You want it to be a mini-operating system, and the people who did the browser mistook it as an application.
That quote is from Alan Kay when he was asked to elaborate on why he thought that the Internet was built rather well and that the Web was built by amateurs. I recently came across a number of posts and talks on the web regarding asm.js, LLJS, and the rather new suite of developer tools making their way into Firefox that made me think back to this quote. We’ve all been watching for years as the web has nearly come full-circle. We got to a point where the “web” was a bundle of applications that individually spoke various Internet protocols and only loosely worked together. From there the browsers took off on their own and became lean-and-mean rendering machines and distanced themselves from the email clients, news readers, and file transfer programs. Eventually we saw many of these programs move onto the servers and the browsers simply became thin-clients for rendering their interfaces. And now we’re at a point where the browsers aren’t so thin anymore and we’re rushing to try and make this hodgepodge of web technology meaner, leaner, and more useful.
To paraphrase the words of a friend I admire, I appreciate software that takes the fundamental idea to its logical extremes. We were talking about programs and software systems that are implemented in terms of themselves. Systems such as Squeak, Emacs, Common Lisp, and the like. We found that these are the sorts of tools and systems we enjoy using the most. And yet as we looked around at the world through our software developer lenses we found that this pattern of software design hasn’t proliferated as much as we would like.
Software that is written in this self-referential style has a unique quality to it. In jocular terms we’d say that, “it’s turtles all the way down.” The same language used by the user to configure it is the same language used to script it. The same language is also used by the programmer who wrote it. The higher levels are all implemented in terms of the level beneath it. And the rabbit-hole goes all the way down, in Lisp-like systems, to the meta-circular interpreter.
I really like this design, “trope” (for lack of a better word). It has the nice side-effect of taking one from being a user to being a programmer without leaving the environment in which you use the software itself. It has a certain consistency to it like the set of rules that govern physical systems that I find particularly intuitive.
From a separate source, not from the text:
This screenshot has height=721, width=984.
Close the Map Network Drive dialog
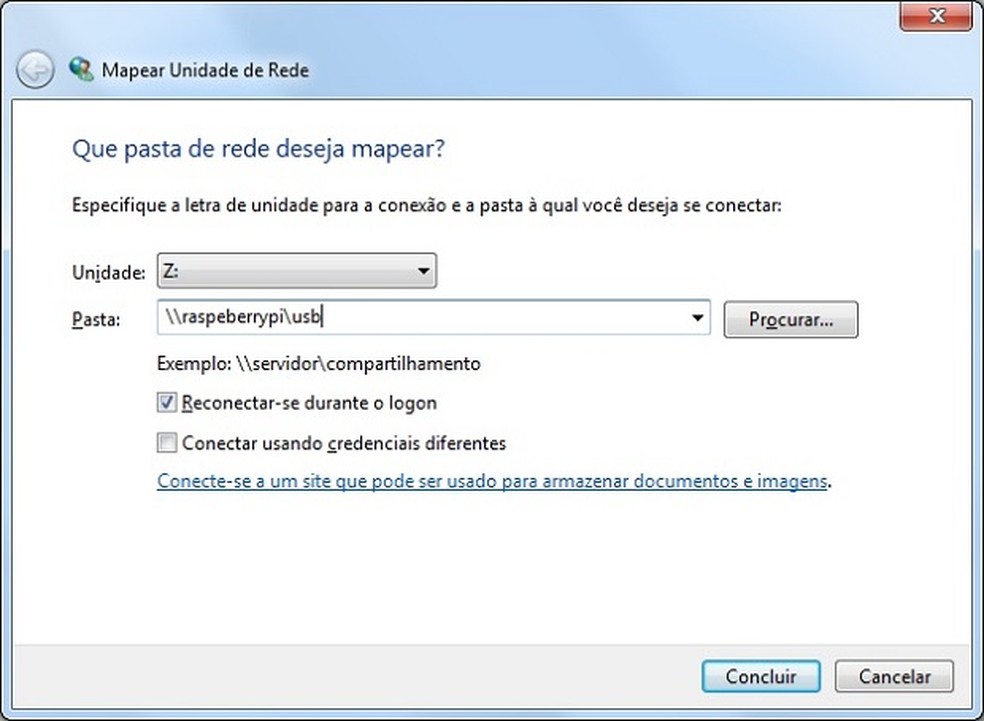pyautogui.click(x=936, y=16)
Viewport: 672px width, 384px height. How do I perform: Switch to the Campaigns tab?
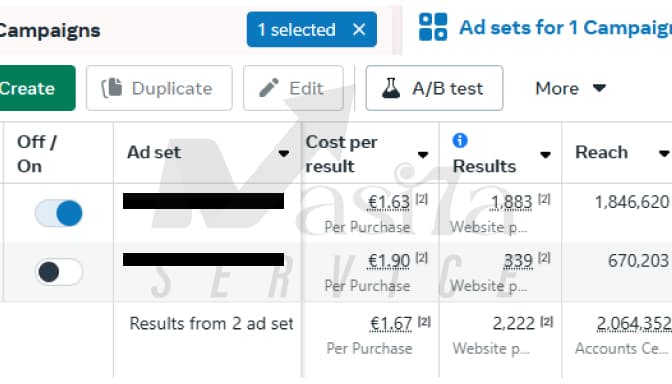(50, 30)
Someone much wiser than I once told me that Emacs isn’t so much a text editor as it is a Lisp interpreter that happens to have a text editor built into it. This person happened to have written a web server in Emacs. If you are not an Emacs user you might be rolling your eyes. Users of a particularly popular alternative editor like to think that their editor adheres strongly to the Unix principle (do one and only one thing well) but I assure you that it is an illusion as illustrated by the growing repository of extensions to add more useful behaviors (almost nobody uses it to just edit text). The problem with this belief is that in order to implement those extensions one must be willing to drop down to a pseudo-language to write the extensions. If they want to modify this editor they have to know yet another language. Emacs minimizes this penalty by writing as much of itself in terms of itself as is possible (Emacs does have a small C kernel at its center but the majority of it is written in its Lisp dialect known as emacs lisp).
The design of Emacs as such gives it a strong internal consistency that allows for the graceful transition from user to programmer.
For an example of what I mean just open up the “scratchpad,” in Firefox. This is the closest thing I can find to the Emacs scratch buffer in a browser. Now write a function that just prints, “Hello, World!”. If you run that code in that scratch pad it doesn’t just become another function in the running Firefox instance as it would if you had written the function in emacs lisp and evaluated it in Emacs. Firefox provides the user an execution context but user code is not a first-class citizen. I can’t modify Firefox on-the-fly like I can in a system that is built in the self-referential manner I’ve been harping on.
As it stands now I agree with Alan Kay. It feels like browsers want to be more like a self-contained operating system that runs applications instead of being an application on a PC desktop. And if we’re going to break that barrier (which many have been working on hard on doing, much to the benefit of observers such as myself) then I think we need to stop thinking of them as script-able applications and build them as environments.
The Emacs Browser is just a model. It’s a design philosophy. We don’t want to scare off potential users by association with a notorious tool such as Emacs. However we do want a browser that is extensible by being built from the ground-up in the language of the web as much as is possible. It should be turtles all the way down. It should be a tool that makes it frictionless to go from a user of the web to a developer.